▶ **REQUIREMENT**
Would you output all the lines below precisely as they stand, leaving each picture out?

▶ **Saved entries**

----

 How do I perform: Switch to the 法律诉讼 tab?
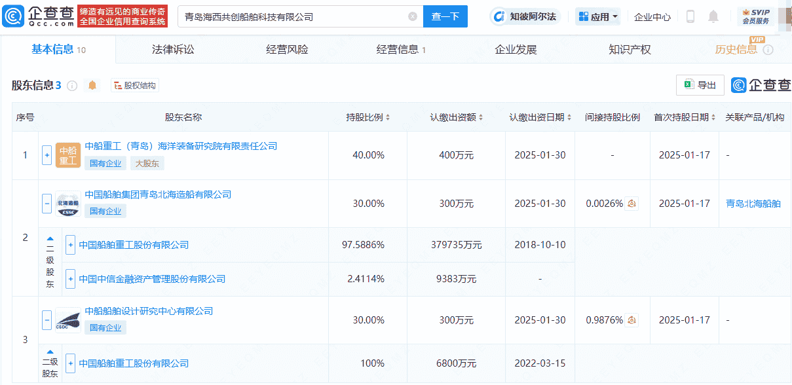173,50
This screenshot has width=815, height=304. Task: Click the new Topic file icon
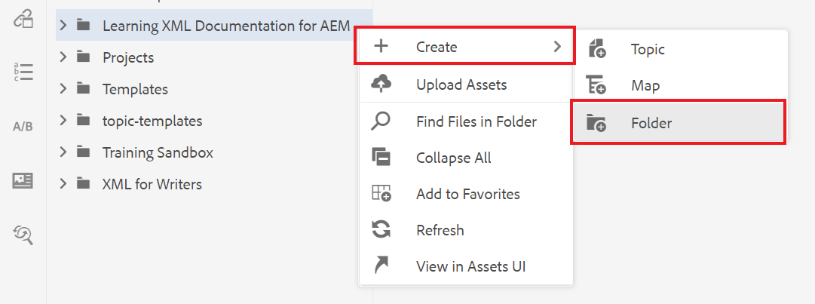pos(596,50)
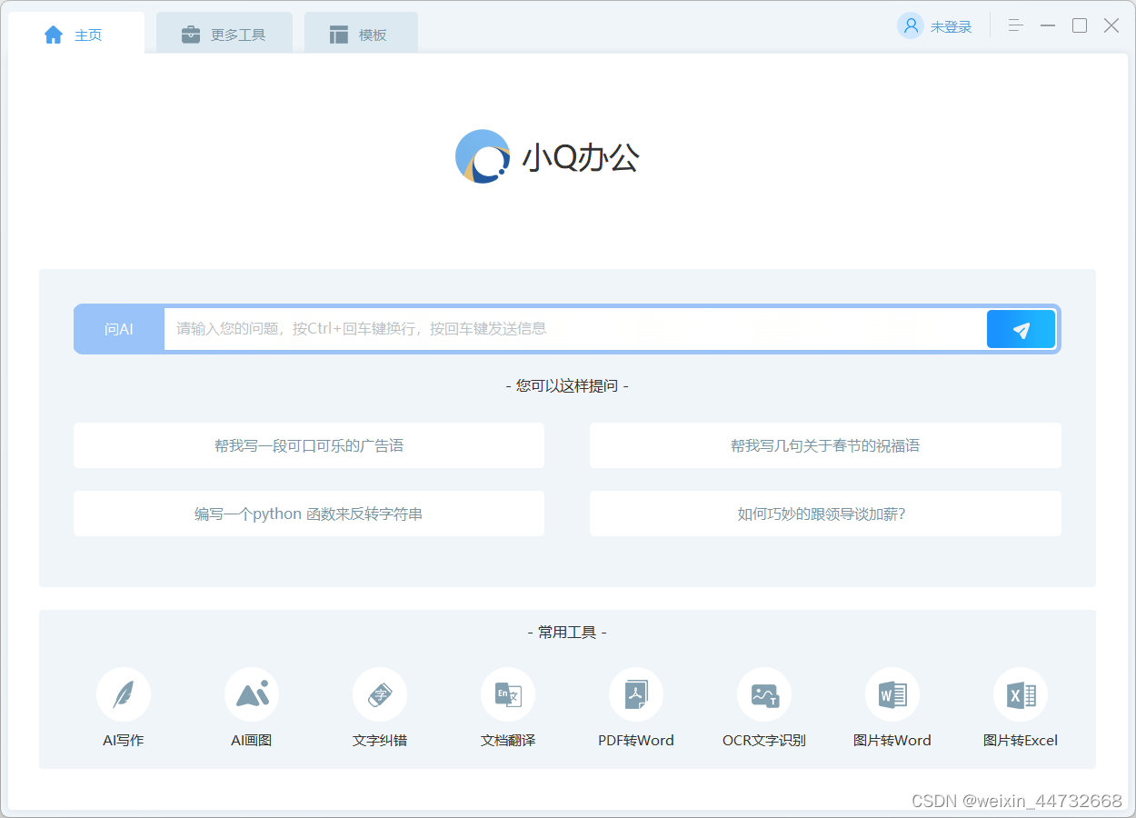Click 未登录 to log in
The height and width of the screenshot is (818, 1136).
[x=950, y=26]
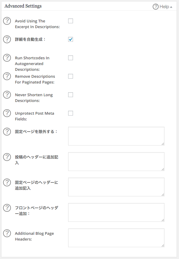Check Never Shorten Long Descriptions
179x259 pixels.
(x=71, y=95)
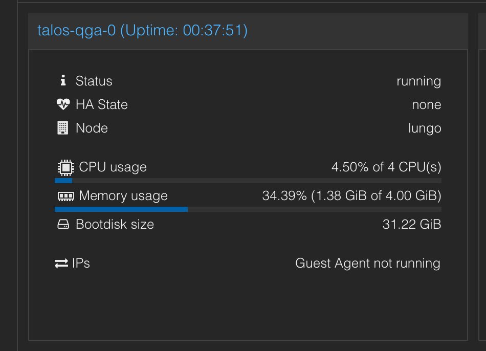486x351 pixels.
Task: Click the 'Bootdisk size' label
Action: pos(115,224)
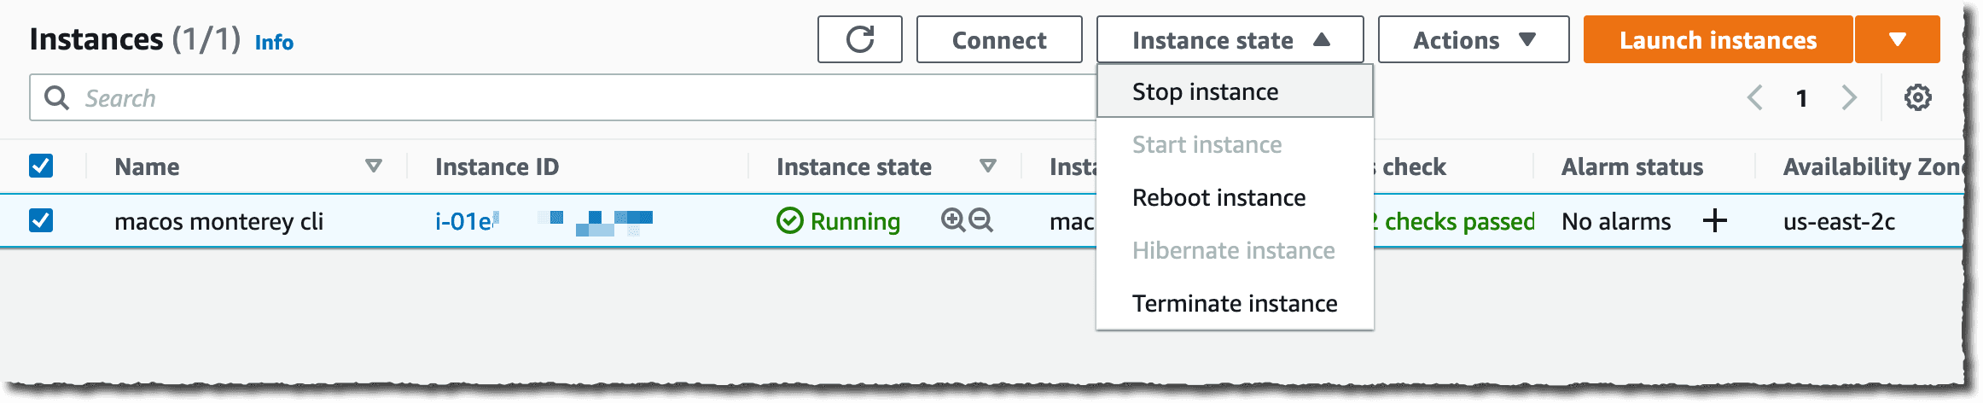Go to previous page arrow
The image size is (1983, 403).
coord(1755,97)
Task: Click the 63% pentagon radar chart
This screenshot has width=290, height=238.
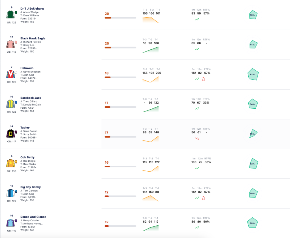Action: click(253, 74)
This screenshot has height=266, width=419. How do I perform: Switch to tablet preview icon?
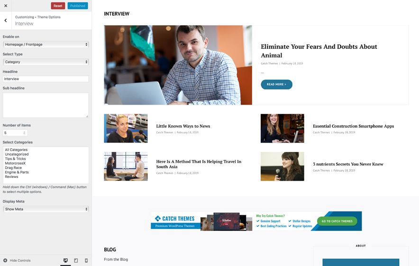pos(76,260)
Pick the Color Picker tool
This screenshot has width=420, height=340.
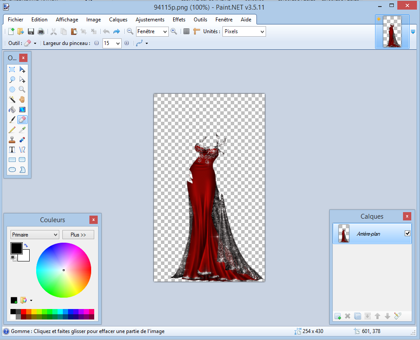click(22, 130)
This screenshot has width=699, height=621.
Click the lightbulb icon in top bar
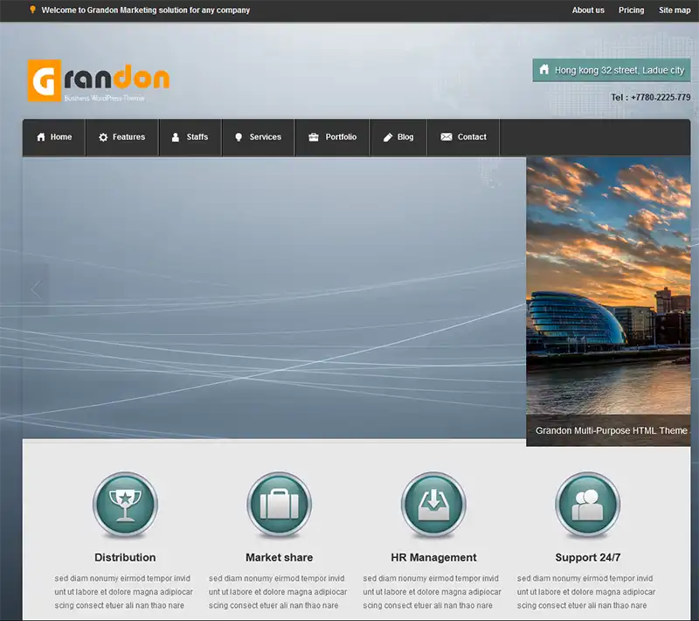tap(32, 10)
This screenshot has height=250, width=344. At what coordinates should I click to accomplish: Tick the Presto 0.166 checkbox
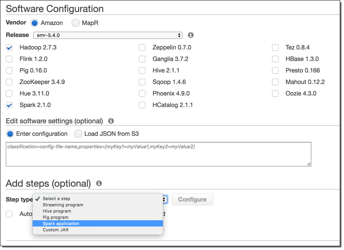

----

▶ **RESULT BELOW**
 How do I perform: Switch to the 法律诉讼 tab?
173,50
This screenshot has width=815, height=304. Task: Click the new Topic file icon
pos(596,50)
Click 未登录 to log in
The height and width of the screenshot is (818, 1136).
[x=950, y=26]
Check Never Shorten Long Descriptions
179x259 pixels.
(x=71, y=95)
486x351 pixels.
Task: Click the 'Bootdisk size' label
Action: pos(115,224)
Go to previous page arrow
The image size is (1983, 403).
coord(1755,97)
Task: Click the 63% pentagon radar chart
This screenshot has width=290, height=238.
Action: click(253, 74)
This screenshot has height=266, width=419. How do I perform: Switch to tablet preview icon?
pos(76,260)
Pick the Color Picker tool
This screenshot has width=420, height=340.
click(22, 130)
This screenshot has width=699, height=621.
Click the lightbulb icon in top bar
tap(32, 10)
This screenshot has height=250, width=344. At what coordinates should I click to accomplish: Tick the Presto 0.166 checkbox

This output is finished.